README            - help about the main test harness
Makefile          - basic make support for invoking ocamlbuild

ll/ll.ml          - the abstract syntax for LLVMlite
ll/lllexer.mll    - lexer for LLVMlite syntax
ll/llparser.mly   - parser generator for LLVMlite syntax
ll/llruntime.c    - simple runtime support

main.ml           - main test harness
driver.ml         - utilities for invoking the compiler

cinterop.c        - c code for testing interoperability
gradedtests.ml    - graded test cases that we provide  

[*]providedtests.ml - add your own test cases here [submit one on Piazza]
[*]backend.ml       - where you implement the LLVMlite to X86 compiler

LLVM Lite Specification

The source language for this 'backend' part of the full compiler is a subset of the LLVM IR called LLVM Lite. You may find the LLVM Language Reference to be a useful resource for this project, though we are concerned with only a small portion of the full LLVM feature set.

The LLVM Lite Specification describes the behavior of LLVM programs in terms of an abstract semantics that is not target specific. This semantics is intended to be faithful to the LLVM Language Reference.

Implementing the Compiler

The code we provide in backend.ml is a minimal skeleton of the basic structure of the compiler. To a first approximation, for each part foo of the abstract syntax (such as prog or fdecl), there is a corresponding compile_foo function (i.e. compile_prog or compile_fdecl). Most of these defintions have been left unimplemented (and a few have been left out). Your job is to complete this translation. Our reference solution is well under 350 lines of documented code, so if your implementation is significantly longer than this, you may wish to seek help.

The file backend.ml contains additional hints an explanations about the compilation strategy that we suggest you use.

We suggest that you stage the development of your compiler like this:

  1. First be sure you understand the general compilation strategy, especially the way that LLVM uid's are handled.
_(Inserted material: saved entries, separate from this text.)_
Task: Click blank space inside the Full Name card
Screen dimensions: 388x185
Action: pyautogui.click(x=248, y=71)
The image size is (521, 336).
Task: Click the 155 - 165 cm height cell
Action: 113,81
  2. Then get a minimal implementation of compile_fdecl working so that you can compile functions with empty bodies but varying numbers of input parameters. To do this, you'll need to understand the System V AMD64 ABI calling conventions (see Wikipedia for one explanation), the understand the notion of a layout and also complete the arg_loc function. At this point, the X86 code you generate won't be able to run because the code for the compiled function does not exit propertly. (But you can still look at the generated assembly code to see whether it looks reasonable.)

  3. Next implement enough of the compile_fbody function to handle the terminator Ret case for void functions (that return no results). At this point, your compiler should be able to generate working code for an LLVM function like that found in returnvoid.ll:
        define void @main(i64 %argc, i8** %argv) {
          ret void

    (Note, this isn't part of the test suite, since the value "returned" to the shell when this program runs isn't well defined.)

  4. Double check that you understand the notion of the layout type and develop a strategy for storing uid locals. See the comments in the backend.ml file. Implement the compile_operand function.

  5. Implement the Binop case for instructions processed compile_fbody (which, if you follow the suggested method of compiling locals, will use compile_operand).

  6. At this point, you probably want to revisit compile_fdecl to appropriately compute the layout information for the function body's uids.

  7. Work on control flow. Adjust compile_fbody it to deal properly with labels so it can handle non-trivial control-flow-graphs. Implement the rest of the terminator cases for compile_fbody. At this point, your compiler should be able to handle functions that return i64 values and that contain simple arithmetic and direct jumps.

  8. Implement the translation of Icmp, followed by Alloca, Load, and Store. (You should be into the swing of things by this point...)

  9. Next tackle the Call instruction. The code you generate must properly handle the System V AMD64 ABI calling conventions (see Wikipedia for one explanation). After successfully completing this step, your compiler should be able to handle the recursive factorial function definition.

  10. Breathe a sigh of relief at how easy it is to implement Bitcast, because the target language is untyped.

  11. Finally, gather your courage, and implement the Gep (getelementptr) instruction. We have provided you with a suggested helper function; look to the documentation in backend.ml.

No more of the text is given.